LESETEXT
Auf Parfumo bin ich vor einigen Jahren als Leser gelandet. Da war ich zwar schon Student, aber ich wusste noch nicht allzu viel von Parfum. Was ich wusste: Es gibt da einige Düfte, die Mann gut tragen kann, ja sogar welche, von denen viele Männer in höchsten Tönen als pure Versuchung für das andere Geschlecht schwärmen. Zugegeben hätte ich es niemals, nicht mal mir selbst gegenüber, aber das hat mich beeindruckt. Wie wäre sonst der Dreiklang Bleu de Chanel, Challure Homme extreme und La Nuit de L'Homme in so kurzer Abfolge in meine Sammlung gekommen?

Naja, nach zwei, drei Jahren habe ich dann doch endlich so etwas wie einen eigenen Riecher entwickelt. Empfehlungen von Youtubern interessieren mich mittlerweile herzlich wenig, erst recht, wenn es darum geht, ob ein Duft sexy ist. Während ich in meiner Anfangszeit lange grübelte, welcher Duft meine "Signatur" sein könnte, schreien heutzutage Menschen meinen Namen, sobald in der Luft eine Fährte von Vanille liegt. Dass Parfumo und die tolle Community hier mich zu einem eigenen Geschmack ermutigt haben und ich enorm viel dazulernen konnte, verdiente einen eigenen Blogbeitrag. Dieser Blog soll aber Dank sein für einen weiteren Lernerfolg. Das Stichwort ist schon gefallen: Vanille!

AUSZUFÜHRENDE AUFGABEN
a – Nach wie vielen Jahren entwickelte sich laut Lesetext ein eigener Riecher?
b – Zitieren Sie aus dem Lesetext wörtlich den Abschnitt, der mit „Auf Parfumo bin“ beginnt und mit „meine Sammlung gekommen?“ endet.
c – Welche Parfums werden im Lesetext namentlich genannt? Führen Sie alle auf.

GESPEICHERTE DATEN

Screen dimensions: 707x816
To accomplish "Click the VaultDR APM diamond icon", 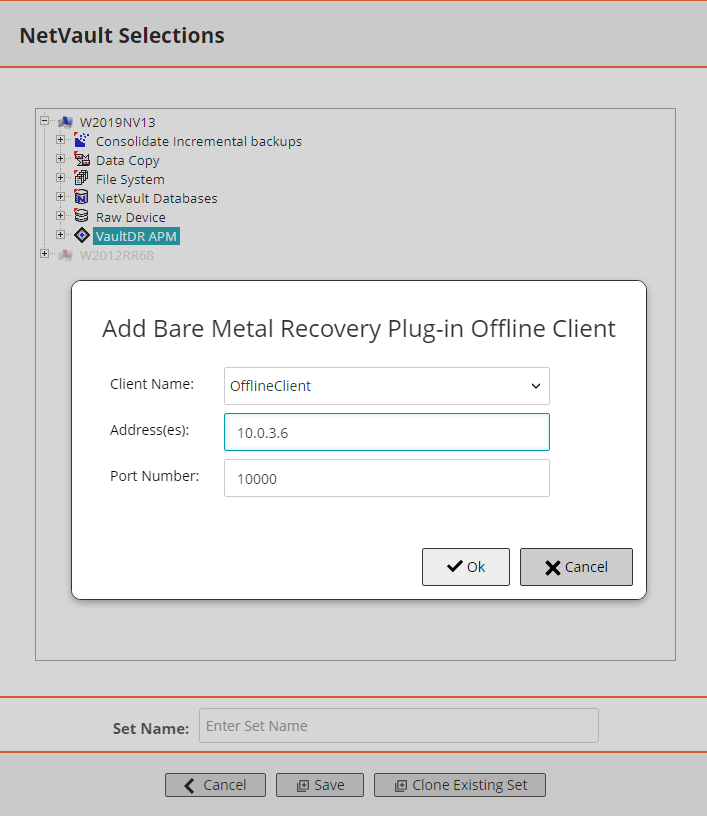I will pyautogui.click(x=81, y=236).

AUFGABENERGEBNISSE
a – Nach zwei, drei Jahren.

b –
Auf Parfumo bin ich vor einigen Jahren als Leser gelandet. Da war ich zwar schon Student, aber ich wusste noch nicht allzu viel von Parfum. Was ich wusste: Es gibt da einige Düfte, die Mann gut tragen kann, ja sogar welche, von denen viele Männer in höchsten Tönen als pure Versuchung für das andere Geschlecht schwärmen. Zugegeben hätte ich es niemals, nicht mal mir selbst gegenüber, aber das hat mich beeindruckt. Wie wäre sonst der Dreiklang Bleu de Chanel, Challure Homme extreme und La Nuit de L'Homme in so kurzer Abfolge in meine Sammlung gekommen?

c – Bleu de Chanel, Challure Homme extreme, La Nuit de L'Homme